Re: [DISCUSSION]Carbondata Streamer tool and Schema change capture in CDC merge

Posted by Indhumathi M <in...@gmail.com>.
+1 for the streamer tool.

I have some questions listed below.
1. For Multi-Table merge scenario, does it support concurrent cdc or
sequential cdc to target table?
2. On failure scenarios (like streamer tool is killed/crashed), how we can
ensure data is not duplicated on restarting the Kafka ingest ?

Regards,
Indhumathi M

On Tue, 31 Aug 2021 at 11:18 PM, Akash Nilugal <ak...@gmail.com>
wrote:

> Hi Community,
>
> OLTP systems like Mysql are used heavily for storing transactional data in
> real-time and the same data is later used for doing fraud detection and
> taking various data-driven business decisions. Since OLTP systems are not
> suited for analytical queries due to their row-based storage, there is a
> need to store this primary data into big data storage in a way that data on
> DFS is an exact replica of the data present in Mysql. Traditional ways for
> capturing data from primary databases, like Apache Sqoop, use pull-based
> CDC approaches which put additional load on the primary databases. Hence
> log-based CDC solutions became increasingly popular. However, there are 2
> aspects to this problem. We should be able to incrementally capture the
> data changes from primary databases and should be able to incrementally
> ingest the same in the data lake so that the overall latency decreases.
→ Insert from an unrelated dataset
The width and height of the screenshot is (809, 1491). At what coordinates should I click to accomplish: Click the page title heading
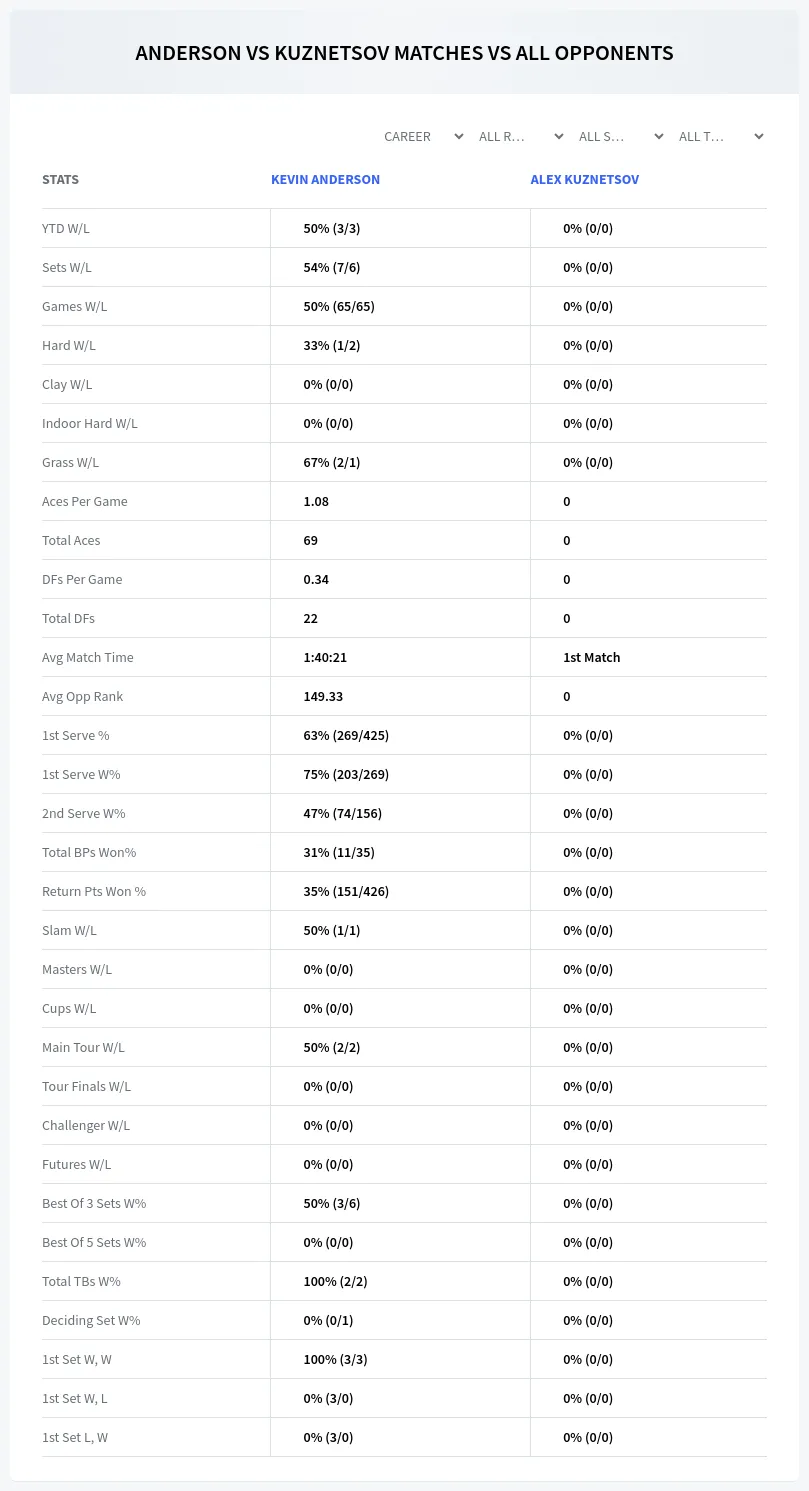point(404,53)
The
> former is taken care of using log-based CDC systems like Maxwell and
> Debezium. Here we are proposing a solution for the second aspect using
> Apache Carbondata.
>
> Carbondata streamer tool enables users to incrementally ingest data from
> various sources, like Kafka and DFS into their data lakes. The tool comes
> with out-of-the-box support for almost all types of schema evolution use
> cases. Currently, this tool can be launched as a spark application either
> in continuous mode or a one-time job.
>
> Further details are present in the design document. Please review the
> design and help to improve it. I'm attaching the link to the google doc,
> you can directly comment on that. Any suggestions and improvements are most
> welcome.
>
>
> https://docs.google.com/document/d/1x66X5LU5silp4wLzjxx2Hxmt78gFRLF_8IocapoXxJk/edit?usp=sharing
>
> Thanks
>
> Regards,
> Akash R Nilugal
>

Re: [DISCUSSION]Carbondata Streamer tool and Schema change capture in CDC merge

Posted by Akash r <ak...@gmail.com>.
Hi Likun,

Thanks for the approval.
As you can see in the design doc the last section, I have divided as the
scope and added points
we will proceed in that manner

Regards,
Akash

On Wed, Sep 1, 2021 at 11:54 AM Jacky Li <ja...@apache.org> wrote:

> +1
> It is a really good feature, looking forward to it.
>
> Suggest to break it down to small tasks so that it is easy to review
>
> Regards,
> Jackhy
>
> On 2021/08/31 17:47:35, Akash Nilugal <ak...@gmail.com> wrote:
> > Hi Community,
> >
> > OLTP systems like Mysql are used heavily for storing transactional data
> in
> > real-time and the same data is later used for doing fraud detection and
> > taking various data-driven business decisions. Since OLTP systems are not
> > suited for analytical queries due to their row-based storage, there is a
> > need to store this primary data into big data storage in a way that data
> on
> > DFS is an exact replica of the data present in Mysql. Traditional ways
> for
> > capturing data from primary databases, like Apache Sqoop, use pull-based
> > CDC approaches which put additional load on the primary databases. Hence
> > log-based CDC solutions became increasingly popular. However, there are 2
> > aspects to this problem. We should be able to incrementally capture the
> > data changes from primary databases and should be able to incrementally
> > ingest the same in the data lake so that the overall latency decreases.
> The
> > former is taken care of using log-based CDC systems like Maxwell and
> > Debezium. Here we are proposing a solution for the second aspect using
> > Apache Carbondata.
> >
> > Carbondata streamer tool enables users to incrementally ingest data from
> > various sources, like Kafka and DFS into their data lakes. The tool comes
> > with out-of-the-box support for almost all types of schema evolution use
> > cases. Currently, this tool can be launched as a spark application either
> > in continuous mode or a one-time job.
> >
> > Further details are present in the design document. Please review the
> > design and help to improve it. I'm attaching the link to the google doc,
> > you can directly comment on that. Any suggestions and improvements are
> most
> > welcome.
> >
> >
> https://docs.google.com/document/d/1x66X5LU5silp4wLzjxx2Hxmt78gFRLF_8IocapoXxJk/edit?usp=sharing
> >
> > Thanks
> >
> > Regards,
> > Akash R Nilugal
> >
>

Re: [DISCUSSION]Carbondata Streamer tool and Schema change capture in CDC merge

Posted by Jacky Li <ja...@apache.org>.
+1
It is a really good feature, looking forward to it.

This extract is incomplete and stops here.